L’ombrière n’a pas eu d’effet sur le refroidissement du tunnel. « L’ombrière verte, explique-t-il, retire de l’intensité lumineuse mais ne bloque pas les infrarouges. Les plantes ne brûlent pas mais il n’y a pas non plus de refroidissement. »

Blanchir les bâches noires

Également menée à l’été 2021, elle aussi dans le cadre de ClimatVeg – un projet qui associe les régions Bretagne et Pays de la Loire autour des adaptations aux changements climatiques –, la seconde expérimentation visait à étudier le refroidissement des aires de culture extérieures. Trois équipements ont été comparés : la bâche noire, qui servait de témoin, le plastique blanc (neuf) et, enfin, de la bâche noire chaulée au 16 avril sur une largeur de 3 m. « Ce qu’on peut dire, c’est qu’il y a bien eu refroidissement à chaque pic de chaleur », indique l’Arexhor. L’analyse des températures maximales journalières montre toutefois, et de manière assez surprenante, que la bâche blanche se situe, en fin de journée, au-dessus du témoin. Un fait « que nous n’arrivons pas à expliquer mais qui pourrait être généré par l’effet tampon des flaques d’eau sur la toile non tissée ». À l’opposé, la bâche chaulée se positionne en deçà du témoin. Au niveau des températures minimales journalières, les responsables de l’expérimentation craignaient, en blanchissant, d’abaisser les températures minimales. « Ça n’a pas été le cas ! Il y a vraiment très peu de différence. »

Pour compléter ces données, l’Arexhor s’est concentrée sur les journées les plus chaudes. Entre le 18 et le 22 juillet, les températures ont été enregistrées heure par heure. Preuve du bon fonctionnement des sondes, toutes indiquaient des données nocturnes identiques. Sans surprise, la bâche noire a été la plus rapide à chauffer. « Le plastique blanc monte en température un peu moins vite mais en fin de journée le résultat est le même. »

Les résultats les plus intéressants sont enregistrés sur la bâche chaulée. De fait, « elle chauffe moins vite, jusqu’à 5 °C de moins », expose l’Arexhor, qui prévoit de renouveler cette expérimentation – jugée concluante – en 2022 sur une plus grande surface.
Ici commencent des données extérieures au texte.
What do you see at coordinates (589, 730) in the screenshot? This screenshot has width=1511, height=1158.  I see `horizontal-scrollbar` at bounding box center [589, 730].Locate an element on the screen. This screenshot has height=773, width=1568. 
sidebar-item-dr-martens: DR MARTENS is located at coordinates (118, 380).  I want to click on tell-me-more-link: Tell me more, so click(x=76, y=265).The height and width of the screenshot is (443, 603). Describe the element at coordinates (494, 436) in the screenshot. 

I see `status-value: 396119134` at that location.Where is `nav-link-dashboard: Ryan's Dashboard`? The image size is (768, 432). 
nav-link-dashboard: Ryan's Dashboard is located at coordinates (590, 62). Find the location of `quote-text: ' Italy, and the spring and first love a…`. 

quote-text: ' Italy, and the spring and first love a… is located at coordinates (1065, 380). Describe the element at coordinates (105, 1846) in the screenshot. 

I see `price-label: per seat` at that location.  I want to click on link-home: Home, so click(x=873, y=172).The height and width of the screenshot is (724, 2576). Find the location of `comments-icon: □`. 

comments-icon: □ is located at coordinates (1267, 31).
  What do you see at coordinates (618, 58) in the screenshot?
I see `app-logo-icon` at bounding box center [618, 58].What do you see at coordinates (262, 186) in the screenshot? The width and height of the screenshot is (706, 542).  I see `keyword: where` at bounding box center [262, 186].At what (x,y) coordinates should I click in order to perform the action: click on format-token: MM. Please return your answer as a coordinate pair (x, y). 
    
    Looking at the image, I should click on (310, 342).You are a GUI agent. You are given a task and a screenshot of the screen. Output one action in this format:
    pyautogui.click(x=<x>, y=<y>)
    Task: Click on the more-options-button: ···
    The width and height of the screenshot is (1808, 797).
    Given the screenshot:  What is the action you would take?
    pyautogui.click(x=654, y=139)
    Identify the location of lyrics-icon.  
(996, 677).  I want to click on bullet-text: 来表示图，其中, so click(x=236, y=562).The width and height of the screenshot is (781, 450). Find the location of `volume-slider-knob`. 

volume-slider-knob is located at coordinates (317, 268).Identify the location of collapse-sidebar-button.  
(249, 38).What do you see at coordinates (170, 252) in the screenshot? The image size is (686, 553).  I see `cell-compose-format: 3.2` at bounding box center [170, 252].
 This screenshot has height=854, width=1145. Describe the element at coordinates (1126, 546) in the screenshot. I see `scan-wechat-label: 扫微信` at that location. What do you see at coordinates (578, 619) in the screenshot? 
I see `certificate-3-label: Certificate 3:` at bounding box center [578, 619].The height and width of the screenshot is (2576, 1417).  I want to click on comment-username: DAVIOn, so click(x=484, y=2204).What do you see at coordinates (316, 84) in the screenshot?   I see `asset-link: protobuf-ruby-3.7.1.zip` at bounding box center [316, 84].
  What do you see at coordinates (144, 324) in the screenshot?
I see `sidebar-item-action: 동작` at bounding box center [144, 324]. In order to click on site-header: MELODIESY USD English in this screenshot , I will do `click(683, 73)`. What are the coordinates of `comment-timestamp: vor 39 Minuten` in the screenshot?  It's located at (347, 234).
Et si possible en condition caniculaire, « pour apprécier l’influence de la bâche chaulée sur la température intra-pot mais aussi sur l’enracinement des plantes et leur croissance ».

Anne Mabire

*L’entreprise Sudlac a changé de nom au 1er janvier : elle s’appelle désormais Lumiforte Emea SAS.

**Porté par Végépolys Valley, financé par les régions Pays de la Loire et Bretagne (avec l’Ademe).